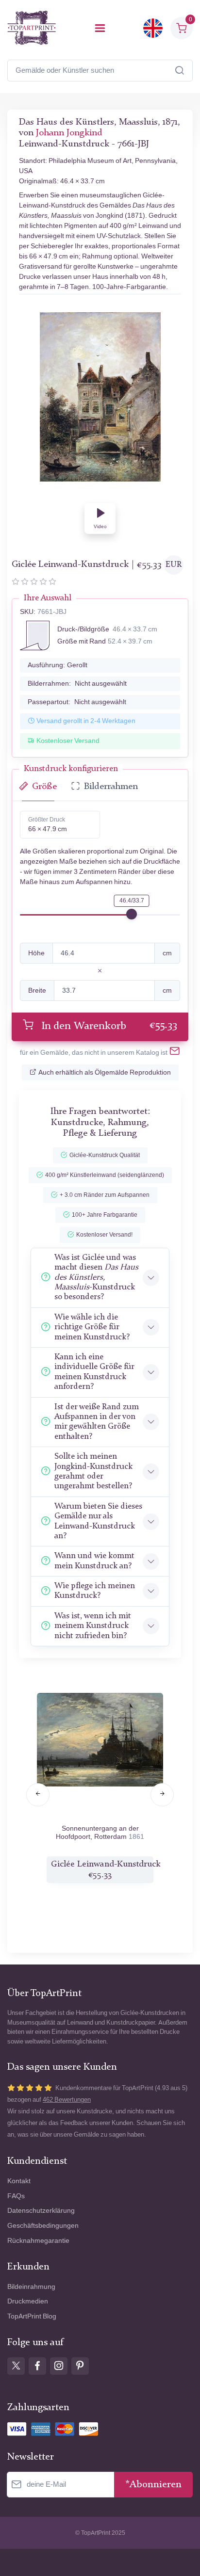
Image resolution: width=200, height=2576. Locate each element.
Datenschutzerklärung (41, 2210)
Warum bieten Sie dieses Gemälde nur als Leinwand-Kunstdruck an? (98, 1521)
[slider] (131, 914)
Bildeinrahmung (31, 2287)
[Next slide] (162, 1794)
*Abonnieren (153, 2484)
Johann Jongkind (69, 133)
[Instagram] (58, 2366)
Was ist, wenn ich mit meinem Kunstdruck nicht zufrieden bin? (92, 1626)
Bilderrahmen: (77, 683)
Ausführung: (57, 665)
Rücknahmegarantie (38, 2241)
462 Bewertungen (67, 2099)
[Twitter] (16, 2366)
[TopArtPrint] (31, 28)
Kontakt (19, 2181)
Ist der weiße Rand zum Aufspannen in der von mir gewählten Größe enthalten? (96, 1422)
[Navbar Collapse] (100, 28)
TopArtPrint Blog (31, 2316)
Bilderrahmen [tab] (111, 786)
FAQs (16, 2196)
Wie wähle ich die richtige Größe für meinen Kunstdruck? (92, 1327)
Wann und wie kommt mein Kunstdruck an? (94, 1561)
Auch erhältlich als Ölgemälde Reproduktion (104, 1072)
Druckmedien (27, 2301)
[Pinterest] (80, 2366)
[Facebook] (37, 2366)
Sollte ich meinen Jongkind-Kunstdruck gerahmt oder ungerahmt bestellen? (93, 1471)
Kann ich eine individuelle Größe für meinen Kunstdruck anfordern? (94, 1372)
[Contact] (174, 1053)
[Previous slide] (38, 1794)
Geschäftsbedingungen (43, 2226)
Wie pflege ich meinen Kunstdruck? (94, 1591)
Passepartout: (77, 702)
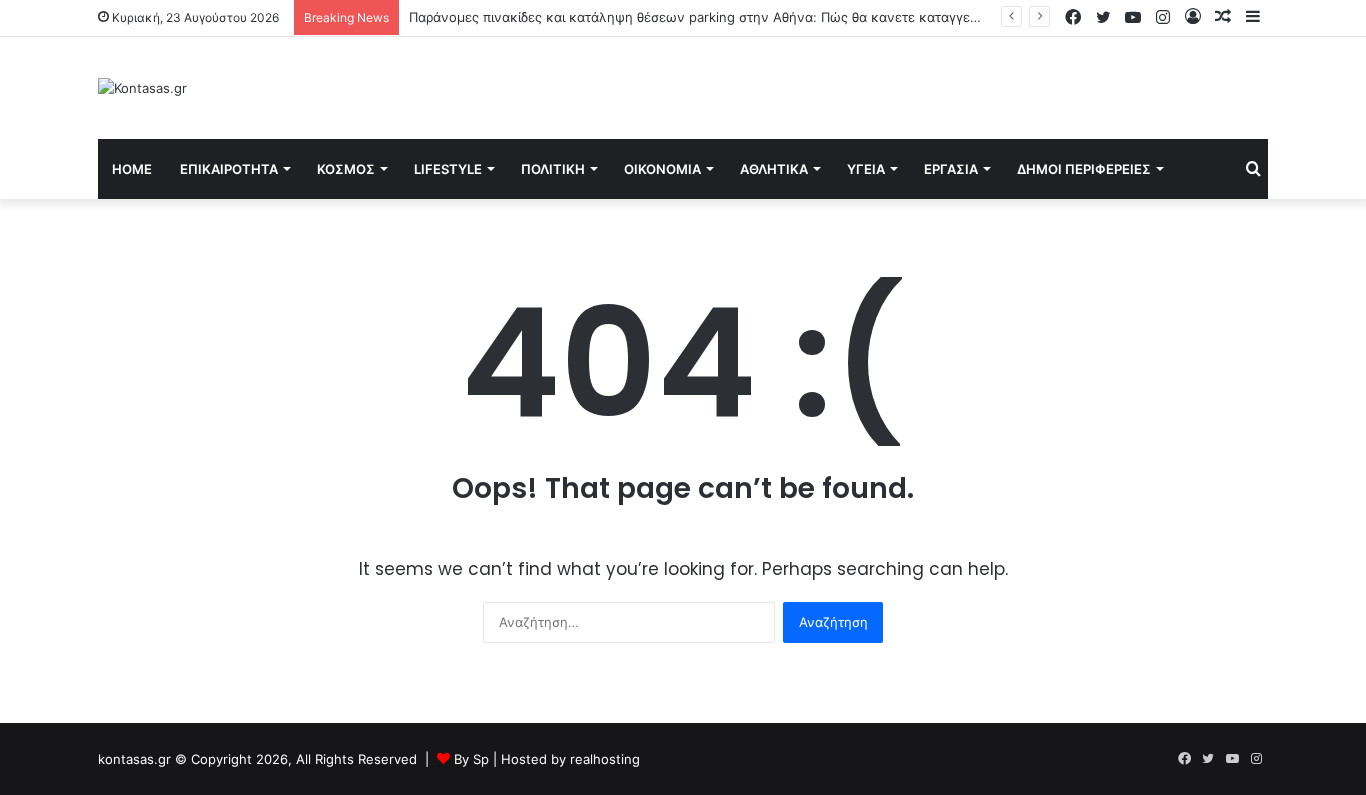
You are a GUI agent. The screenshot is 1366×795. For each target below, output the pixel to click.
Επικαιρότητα (229, 169)
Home (132, 169)
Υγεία (866, 169)
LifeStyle (448, 169)
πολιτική (553, 169)
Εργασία (951, 169)
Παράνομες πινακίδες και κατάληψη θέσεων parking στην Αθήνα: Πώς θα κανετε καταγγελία (699, 17)
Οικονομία (662, 169)
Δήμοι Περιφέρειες (1084, 169)
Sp (483, 759)
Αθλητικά (774, 169)
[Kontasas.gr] (142, 88)
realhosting (605, 759)
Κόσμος (346, 169)
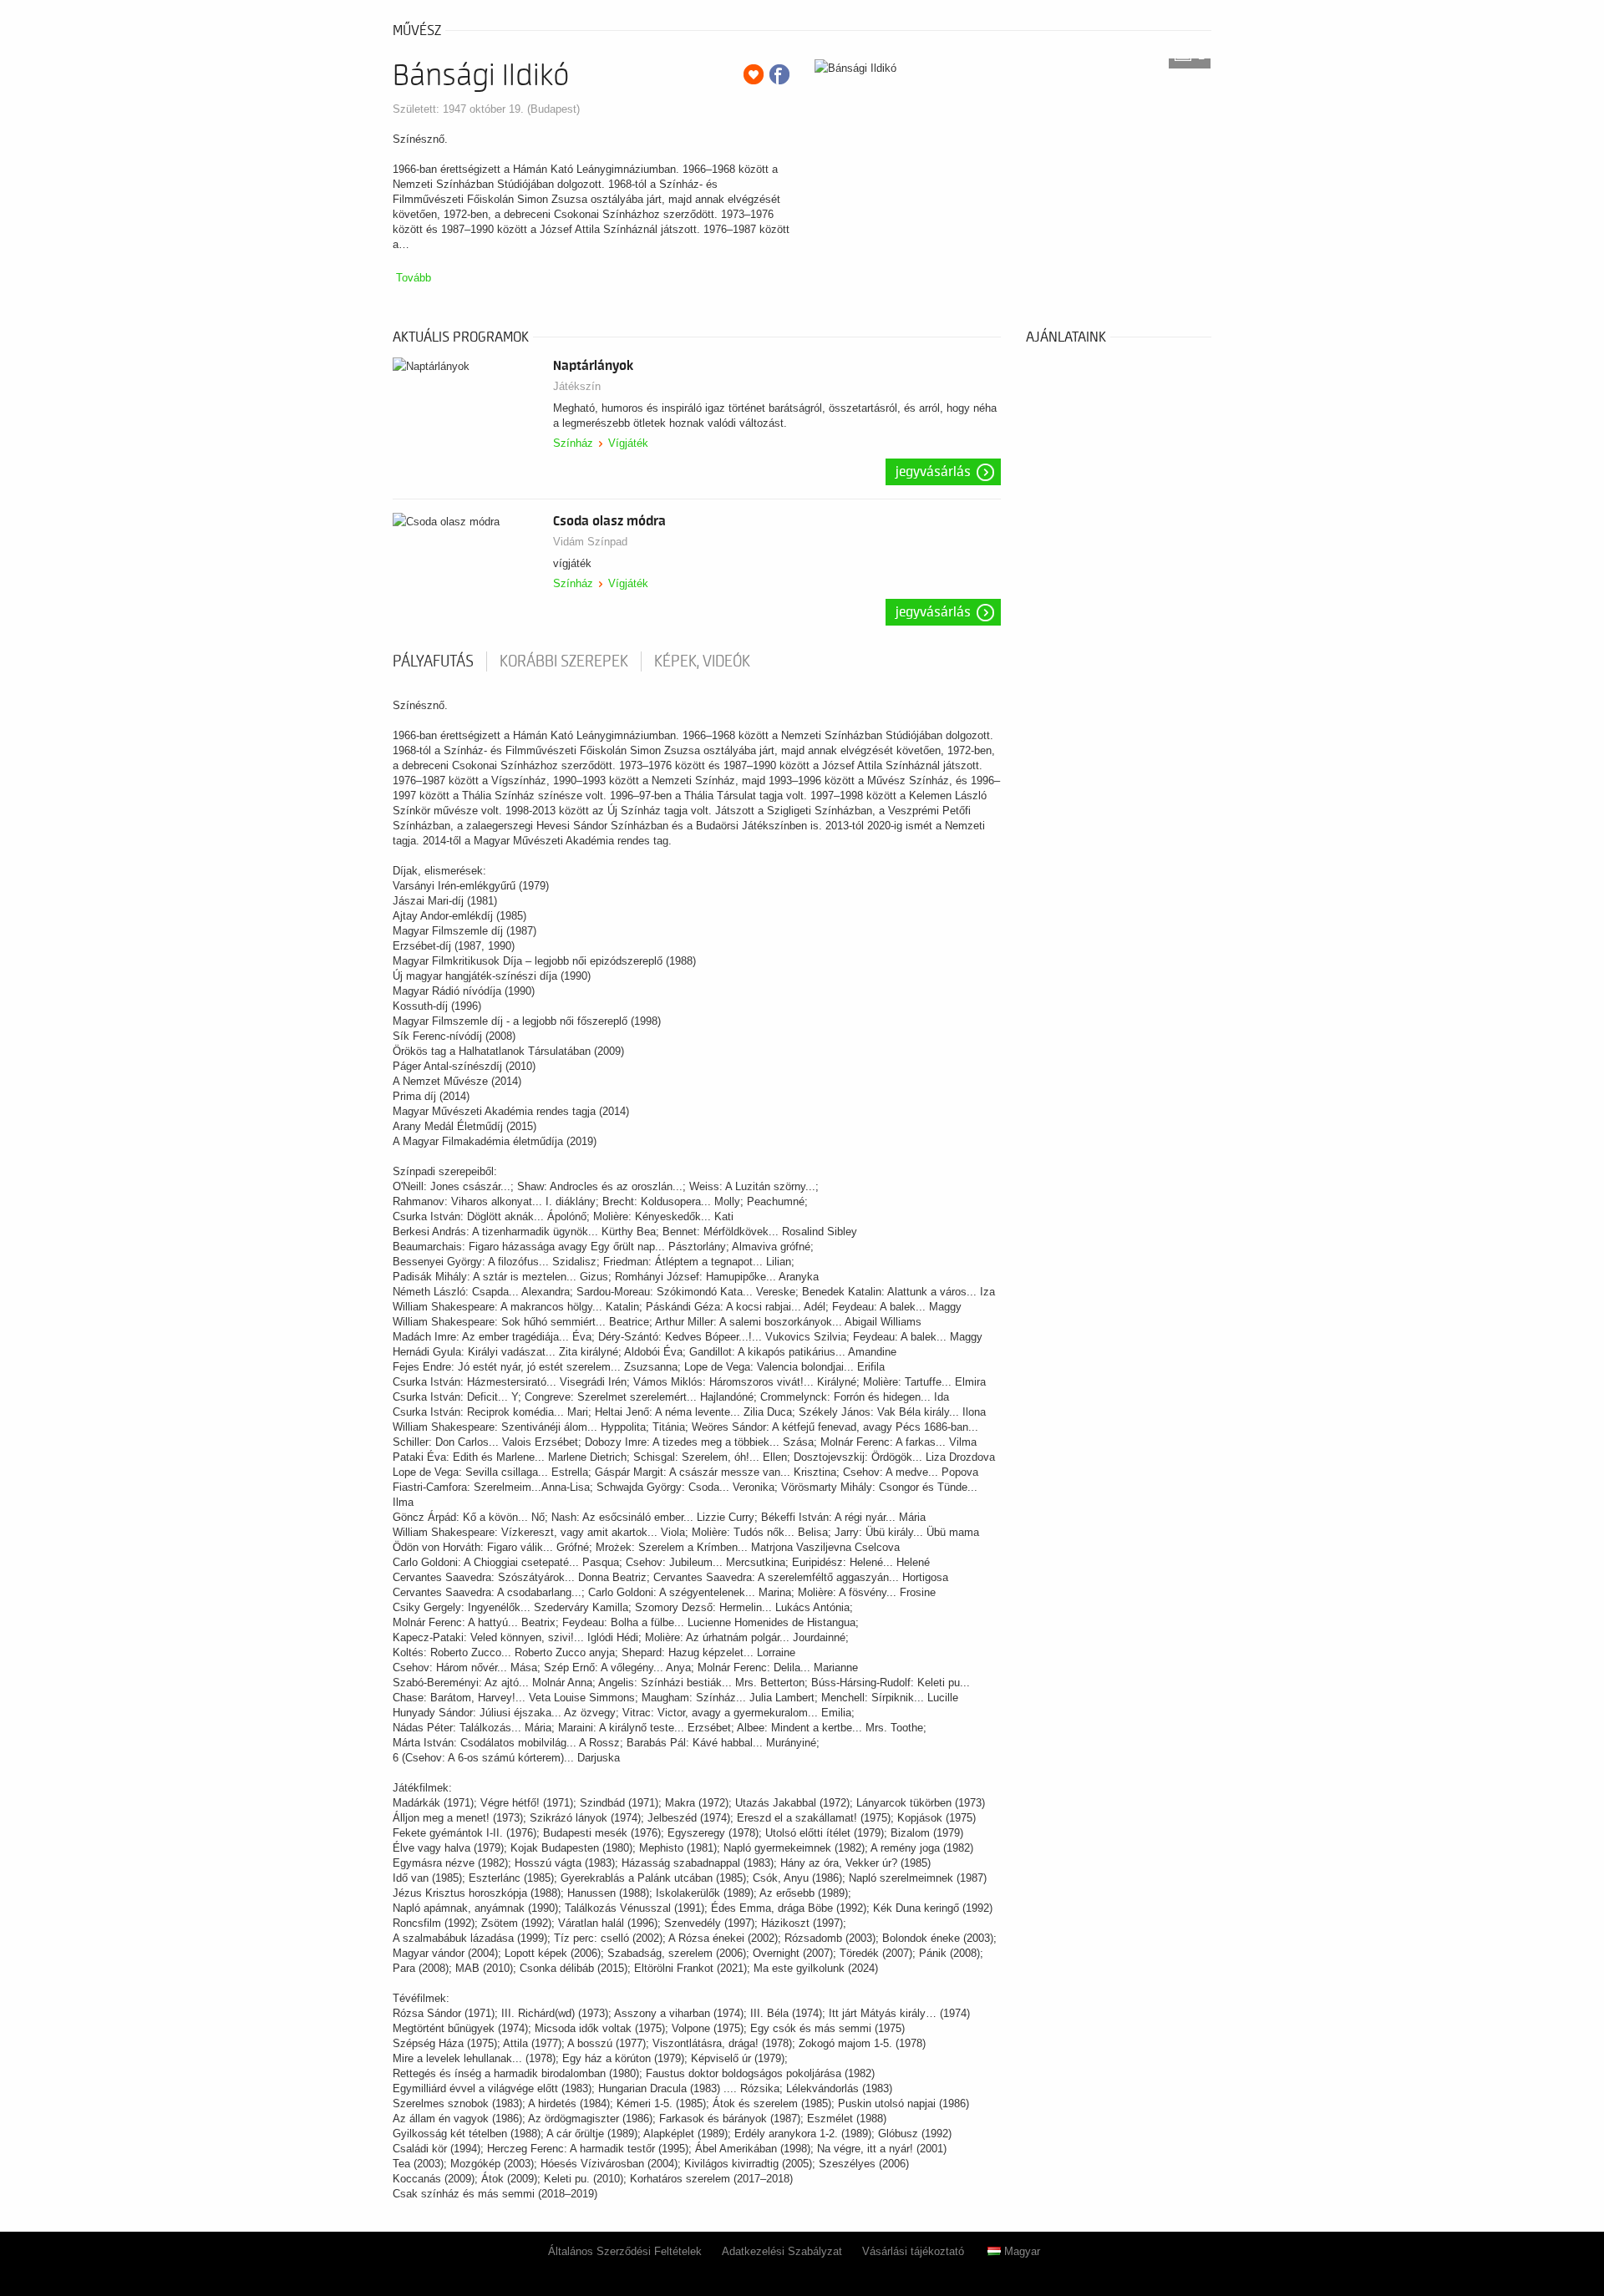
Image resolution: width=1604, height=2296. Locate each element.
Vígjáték (628, 443)
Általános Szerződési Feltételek (625, 2251)
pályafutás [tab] (433, 661)
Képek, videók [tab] (702, 661)
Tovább (413, 277)
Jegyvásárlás (933, 471)
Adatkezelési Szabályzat (782, 2251)
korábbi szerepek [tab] (564, 661)
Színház (573, 443)
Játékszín (577, 386)
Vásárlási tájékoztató (913, 2251)
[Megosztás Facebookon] (779, 74)
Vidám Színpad (590, 541)
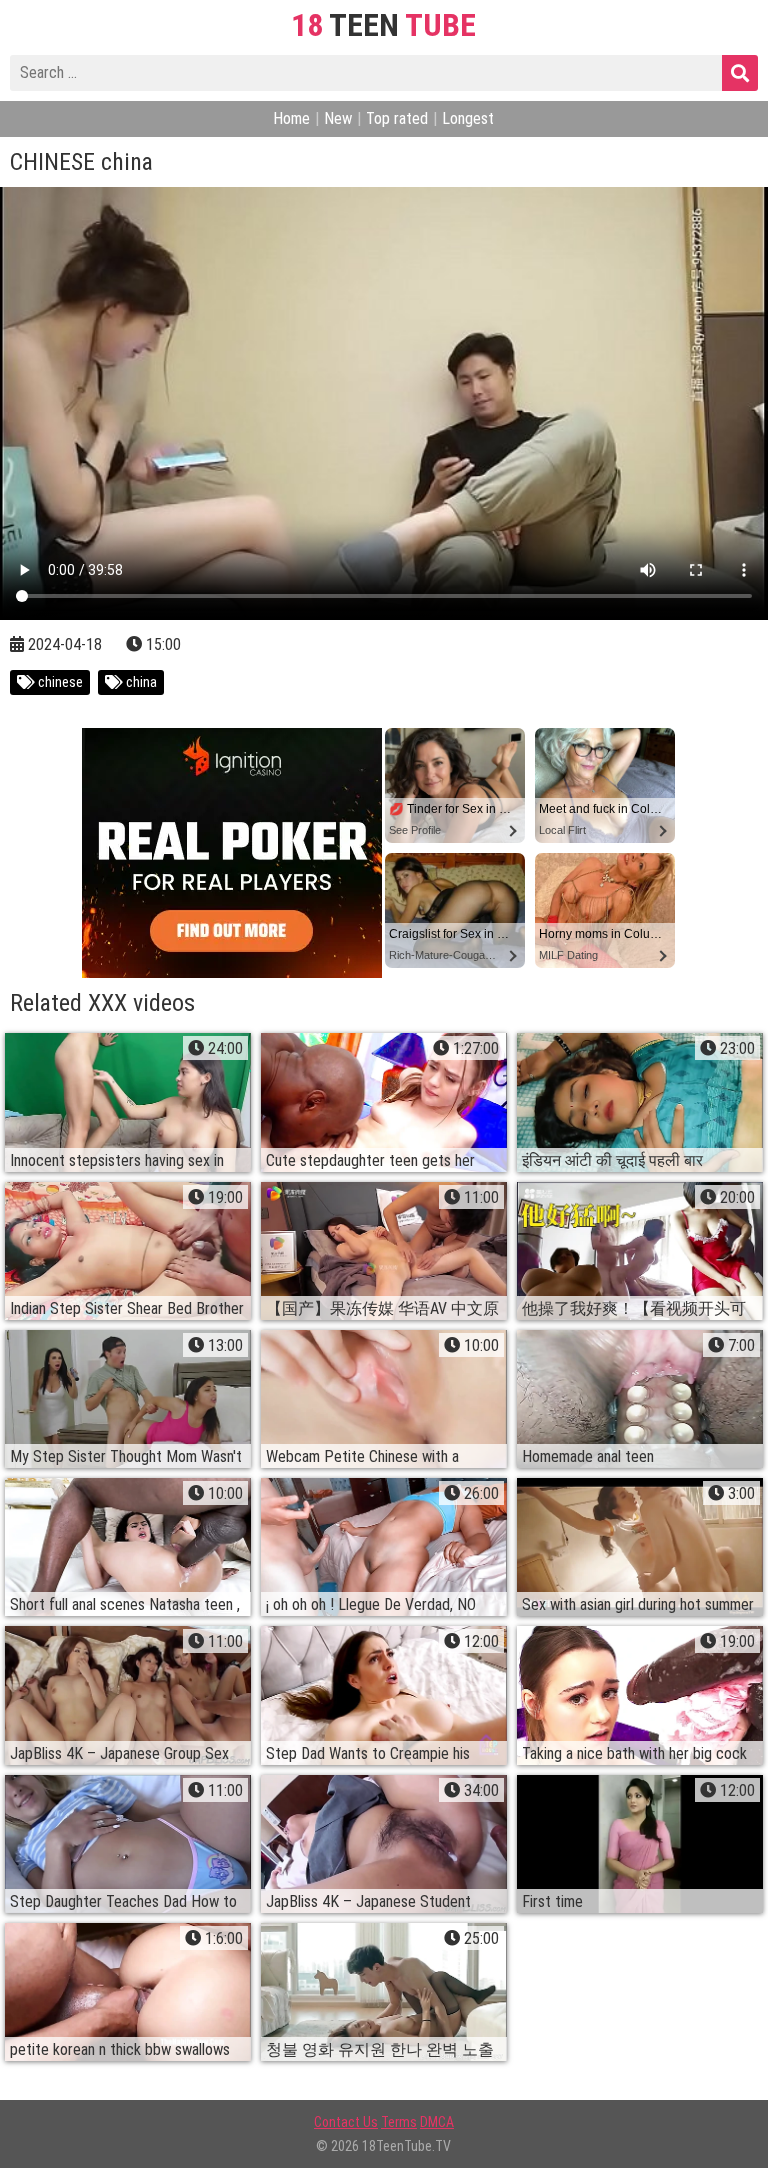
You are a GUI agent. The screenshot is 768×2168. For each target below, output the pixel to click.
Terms (399, 2122)
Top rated (397, 118)
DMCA (437, 2122)
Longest (468, 118)
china (140, 682)
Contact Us (346, 2122)
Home (291, 118)
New (338, 118)
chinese (59, 682)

################

Retype all the entries word for word; the pictures stay out.

Image resolution: width=200, height=2576. Locate each element.
Datenschutzerklärung (41, 2210)
Warum bieten Sie dieses Gemälde nur als Leinwand-Kunstdruck an? (98, 1521)
[slider] (131, 914)
Bildeinrahmung (31, 2287)
[Next slide] (162, 1794)
*Abonnieren (153, 2484)
Johann Jongkind (69, 133)
[Instagram] (58, 2366)
Was ist, wenn ich mit meinem Kunstdruck nicht zufrieden bin? (92, 1626)
Bilderrahmen: (77, 683)
Ausführung: (57, 665)
Rücknahmegarantie (38, 2241)
462 Bewertungen (67, 2099)
[Twitter] (16, 2366)
[TopArtPrint] (31, 28)
Kontakt (19, 2181)
Ist der weiße Rand zum Aufspannen in der von mir gewählten Größe enthalten? (96, 1422)
[Navbar Collapse] (100, 28)
TopArtPrint Blog (31, 2316)
Bilderrahmen [tab] (111, 786)
FAQs (16, 2196)
Wie wähle ich die richtige Größe für meinen Kunstdruck? (92, 1327)
Wann und wie kommt mein Kunstdruck an? (94, 1561)
Auch erhältlich als Ölgemälde Reproduktion (104, 1072)
Druckmedien (27, 2301)
[Pinterest] (80, 2366)
[Facebook] (37, 2366)
Sollte ich meinen Jongkind-Kunstdruck gerahmt oder ungerahmt bestellen? (93, 1471)
Kann ich eine individuelle Größe für meinen Kunstdruck anfordern? (94, 1372)
[Contact] (174, 1053)
[Previous slide] (38, 1794)
Geschäftsbedingungen (43, 2226)
Wie pflege ich meinen Kunstdruck? (94, 1591)
Passepartout: (77, 702)
You are a GUI agent. The screenshot is 1366×795. For each target below, output the pixel to click.
Επικαιρότητα (229, 169)
Home (132, 169)
Υγεία (866, 169)
LifeStyle (448, 169)
πολιτική (553, 169)
Εργασία (951, 169)
Παράνομες πινακίδες και κατάληψη θέσεων parking στην Αθήνα: Πώς θα κανετε καταγγελία (699, 17)
Οικονομία (662, 169)
Δήμοι Περιφέρειες (1084, 169)
Sp (483, 759)
Αθλητικά (774, 169)
[Kontasas.gr] (142, 88)
realhosting (605, 759)
Κόσμος (346, 169)
Image resolution: width=1604, height=2296. Locate each element.
Vígjáték (628, 443)
Általános Szerződési Feltételek (625, 2251)
pályafutás [tab] (433, 661)
Képek, videók [tab] (702, 661)
Tovább (413, 277)
Jegyvásárlás (933, 471)
Adatkezelési Szabályzat (782, 2251)
korábbi szerepek [tab] (564, 661)
Színház (573, 443)
Játékszín (577, 386)
Vásárlási tájékoztató (913, 2251)
[Megosztás Facebookon] (779, 74)
Vidám Színpad (590, 541)
You are a GUI agent. The screenshot is 768×2168. For each target below, output the pixel to click.
Terms (399, 2122)
Top rated (397, 118)
DMCA (437, 2122)
Longest (468, 118)
china (140, 682)
Contact Us (346, 2122)
Home (291, 118)
New (338, 118)
chinese (59, 682)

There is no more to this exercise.